The independent tribunal that oversees the process for determining how much compensation is paid to people abused at Canada’s Indian Residential Schools is warning former students that documents related to their claims will be destroyed unless they take steps to have them preserved.
The records contain intimate details of the physical, sexual and emotional trauma suffered by more than 38,000 former students, and the Indian Residential Schools Adjudication Secretariat is launching a website to inform claimants about their range of options.
If those who applied for awards under the Indian Residential Schools Settlement Agreement take no action, the Supreme Court said the records must be destroyed 15 years after they were created. An Ontario judge has set a uniform date saying they must all be destroyed in October 2027.
The secretariat website, which is being made public on Monday, tells claimants how they may obtain a copy of the records to keep or to share with others, and how to submit the records to be archived at the National Centre for Truth and Reconciliation at the University of Manitoba, if that is what they wish.
A national outreach program that includes advertising, social media and training of health support workers to alert former students about their options will also be funded by the secretariat.
“It is designed to reach Indigenous people in all regions of Canada so that claimants can make an informed choice about what they want to do with their records,” Dan Shapiro, the chief adjudicator of the independent assessment process, which is managed by the residential schools adjudication secretariat, said in a statement.

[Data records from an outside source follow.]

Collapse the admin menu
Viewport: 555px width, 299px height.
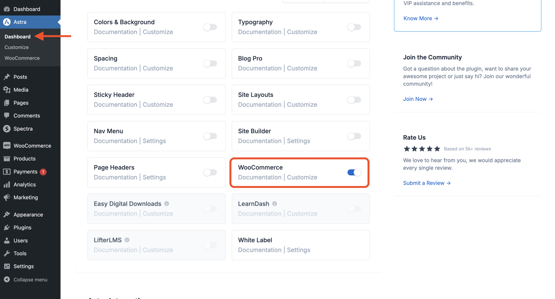click(x=30, y=279)

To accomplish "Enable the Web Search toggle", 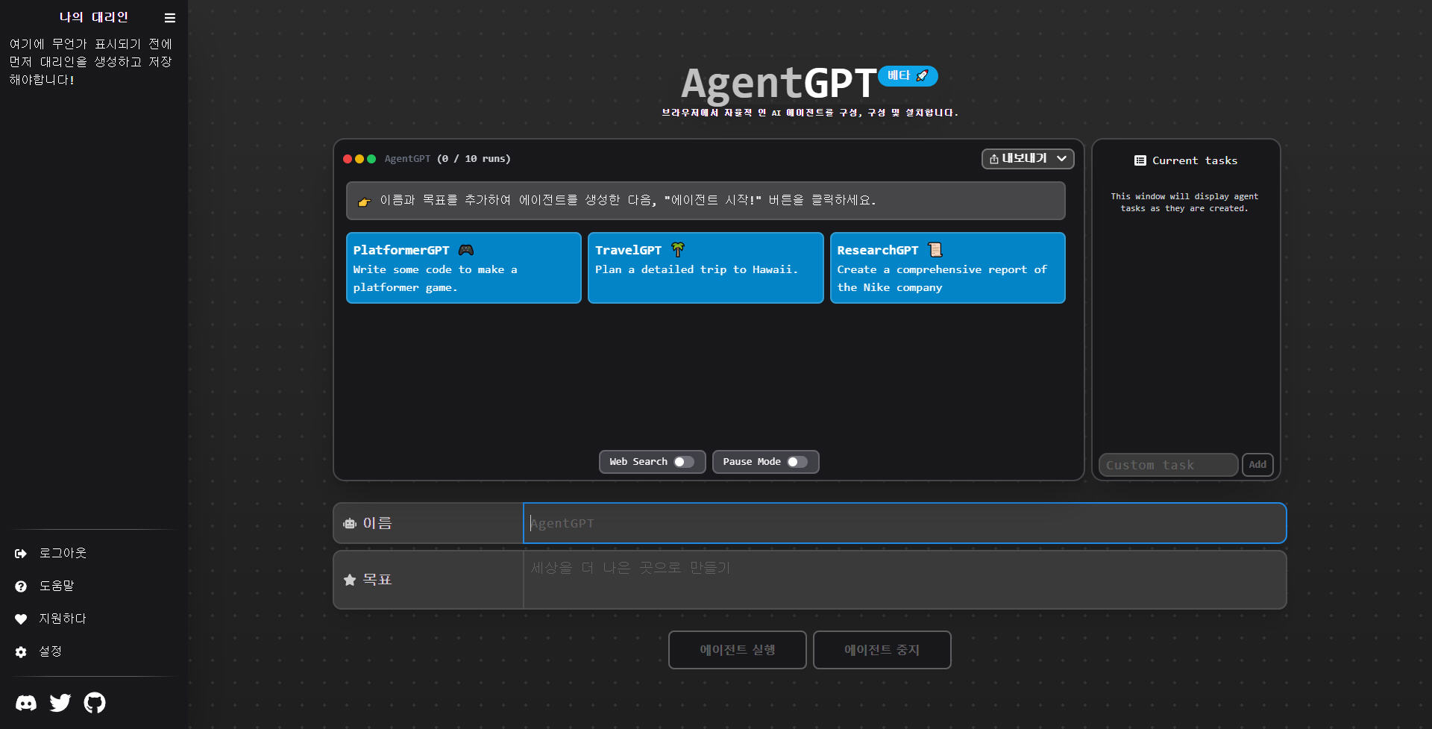I will pos(685,462).
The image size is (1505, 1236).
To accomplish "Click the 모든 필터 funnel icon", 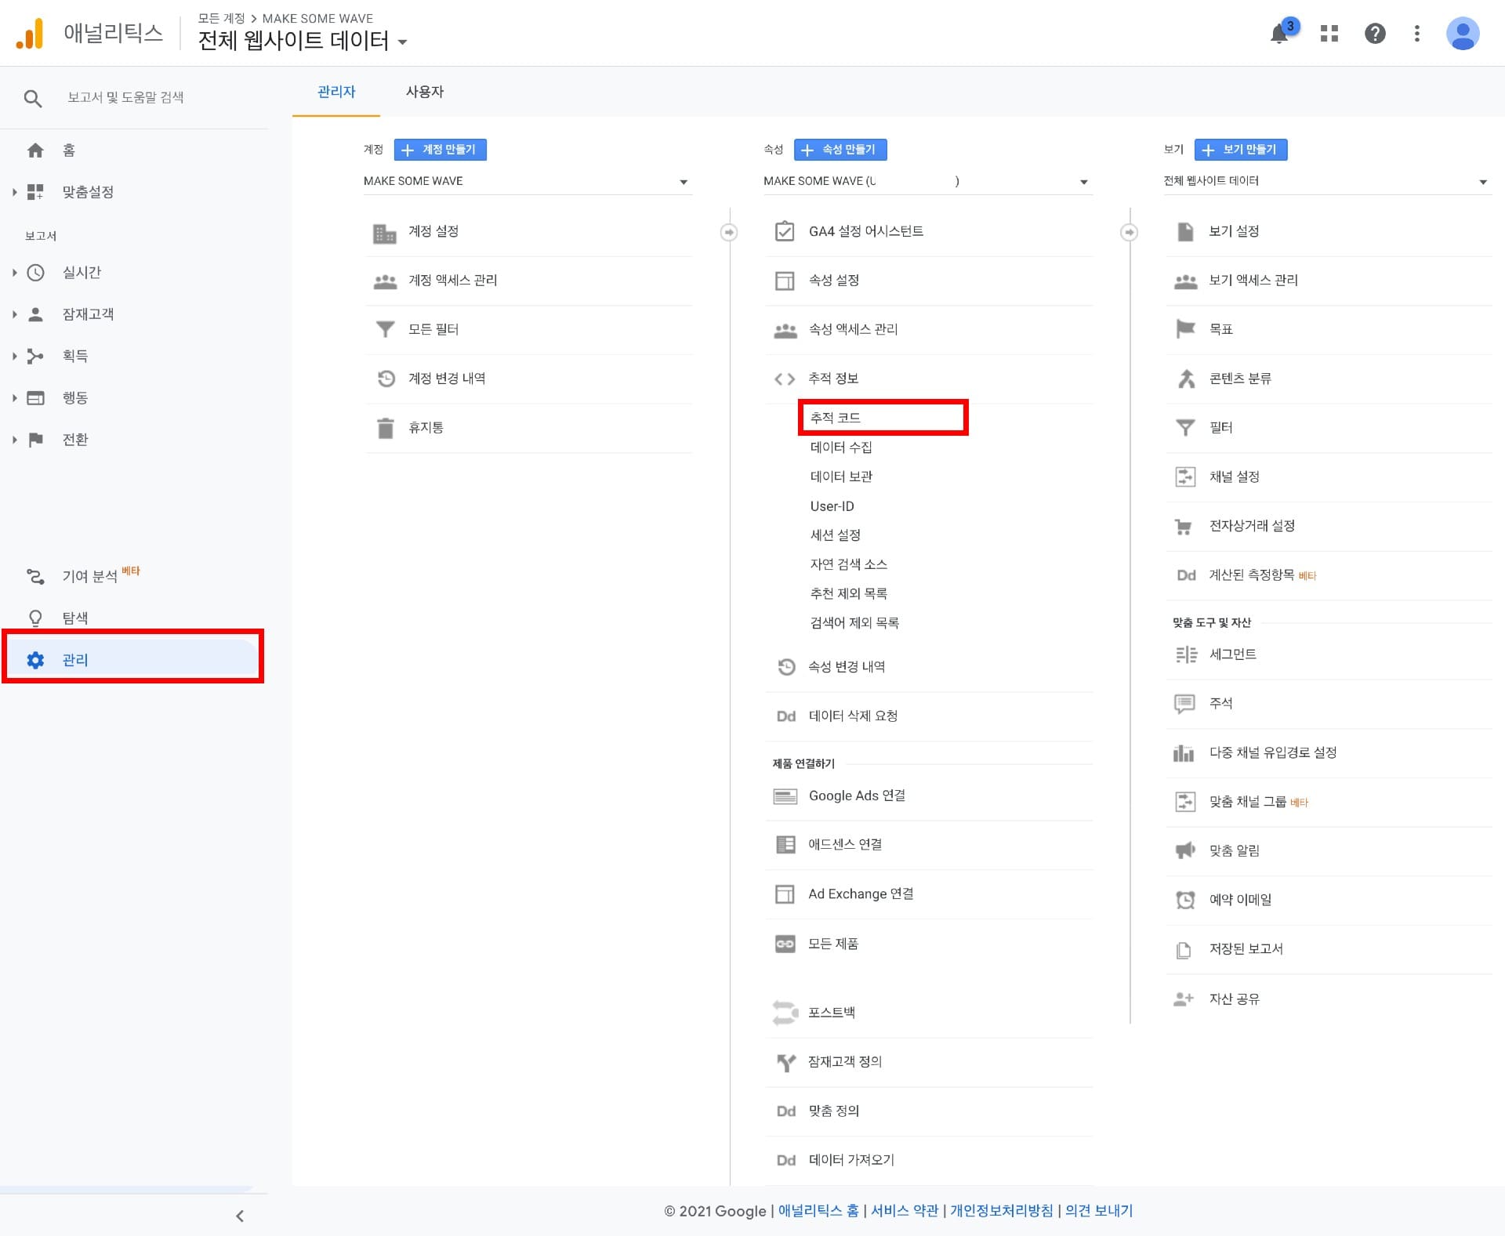I will pyautogui.click(x=385, y=329).
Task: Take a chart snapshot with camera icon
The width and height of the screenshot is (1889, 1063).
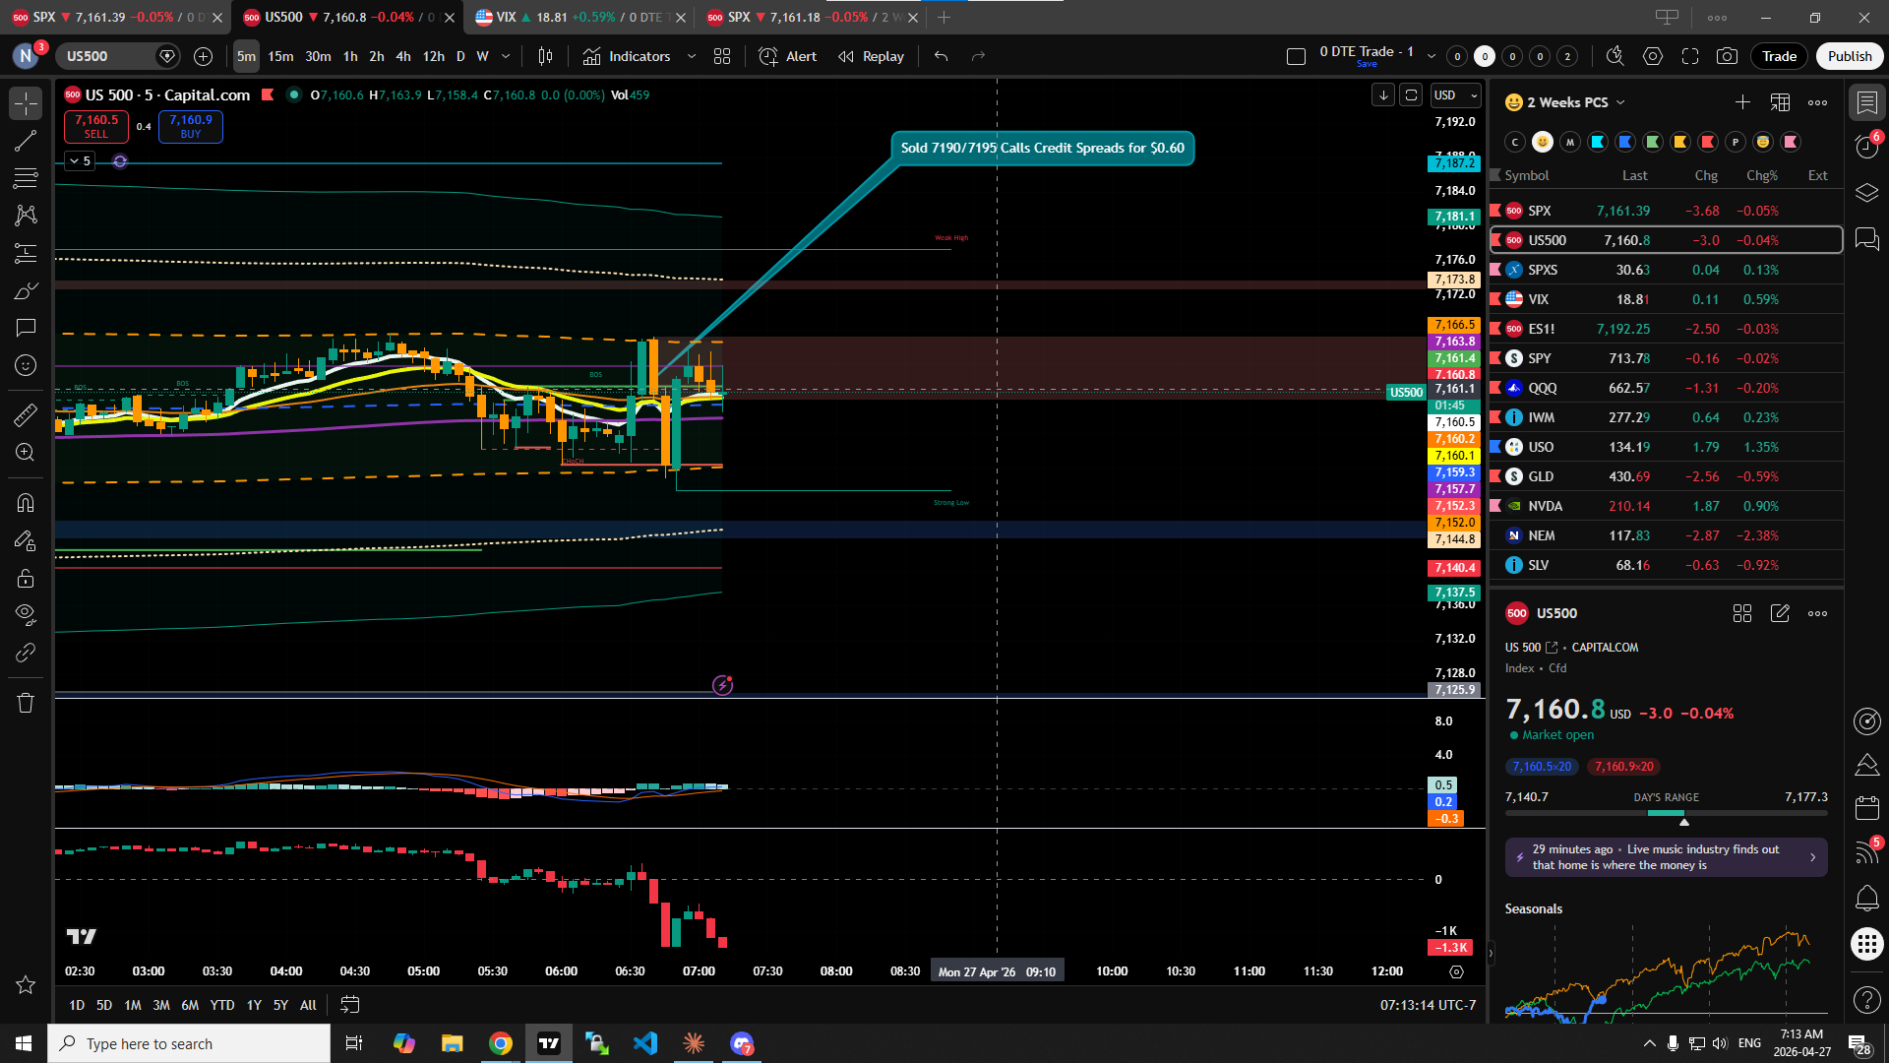Action: [x=1727, y=56]
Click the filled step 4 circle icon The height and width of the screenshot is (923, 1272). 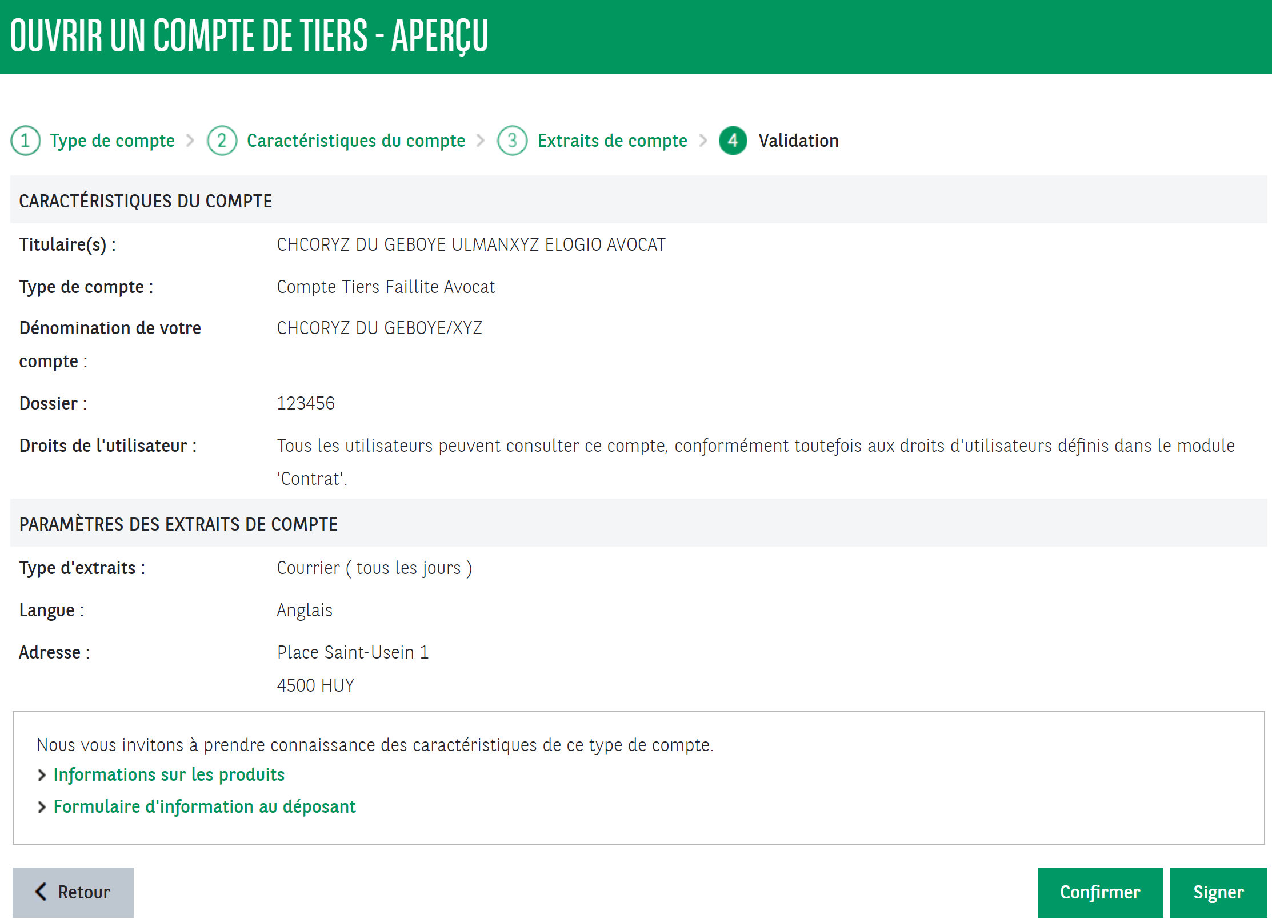coord(733,141)
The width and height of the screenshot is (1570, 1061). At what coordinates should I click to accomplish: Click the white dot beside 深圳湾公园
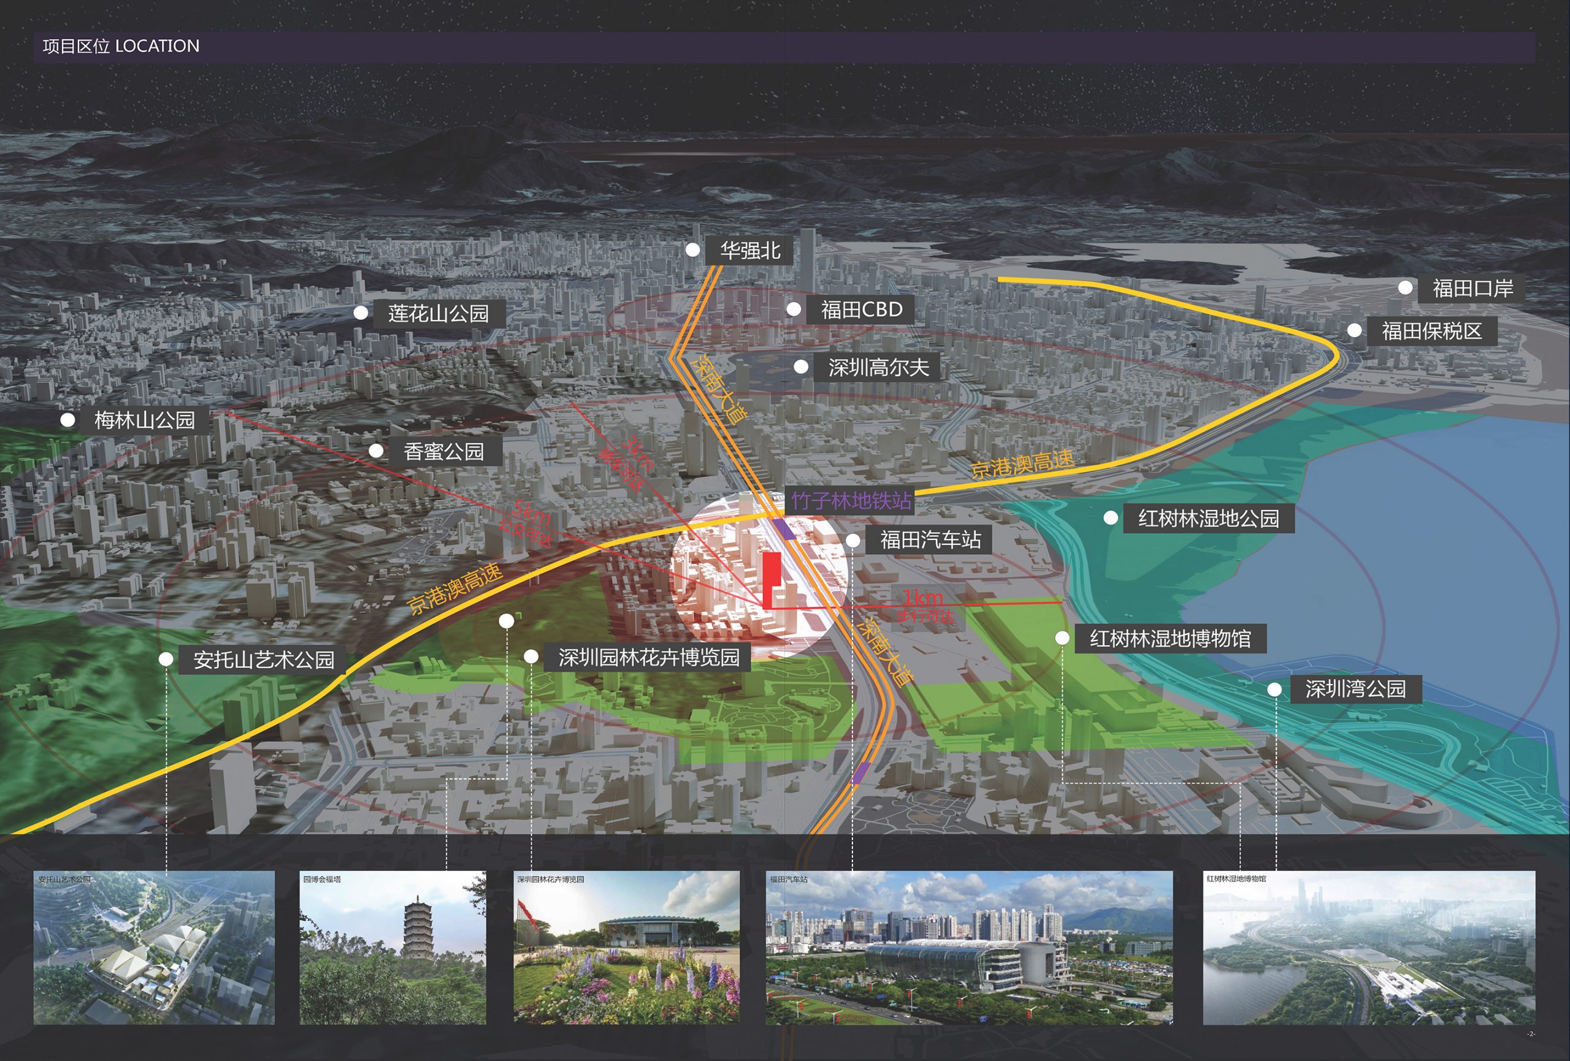(x=1274, y=690)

The website and the outreach program were developed in co-operation with the Assembly of First Nations, the federal government, lawyers representing former students and the Centre for Truth and Reconciliation. It was also approved by the Ontario Superior Court of Justice.
The secretariat won a protracted court battle in 2017 with the government of Canada, which had sought to preserve the documents for historical and research purposes.
The government said the identities of the claimants could have been removed from the records to protect their privacy. It argued that the documentary record had to be preserved so no one would forget what happened at the schools, which operated for more than a century in Canada and have been described as an exercise in “cultural genocide” by a commission that investigated their legacy.
But Mr. Shapiro countered that some of the claimants told him they would never have taken part in the Independent Assessment Process without the promise of confidentiality, and they wanted the details of what happened to them at the schools kept secret, even from their families and even after their deaths.
The Assembly of First Nations agreed with Mr. Shapiro, saying that the public archiving of the documents, without the explicit consent of the claimants, would mark another breach of trust for those who were abused as children at the schools.
In the end, the Supreme Court upheld a lower court ruling and said the documents had to be destroyed after 15 years, unless the claimants specifically consented to having them preserved.
Some former students may not know exactly what documents about their claims exist. The secretariat suggests that, in those cases, they obtain a copy of the records before making a decision about whether to have them archived at the Centre for Truth and Reconciliation.
The Independent Assessment Process is in its final stages. By the end of December, 99 per cent of all claims had been resolved and the rest were expected to be finalized this year. More than $3-billion has been awarded to former students of the residential schools, with individual awards averaging a little over $90,000 each.
Editor’s note: (Jan. 14, 2019) This story originally said the Independent Assessment documents will start being destroyed this year. In fact they will be kept until October 2027.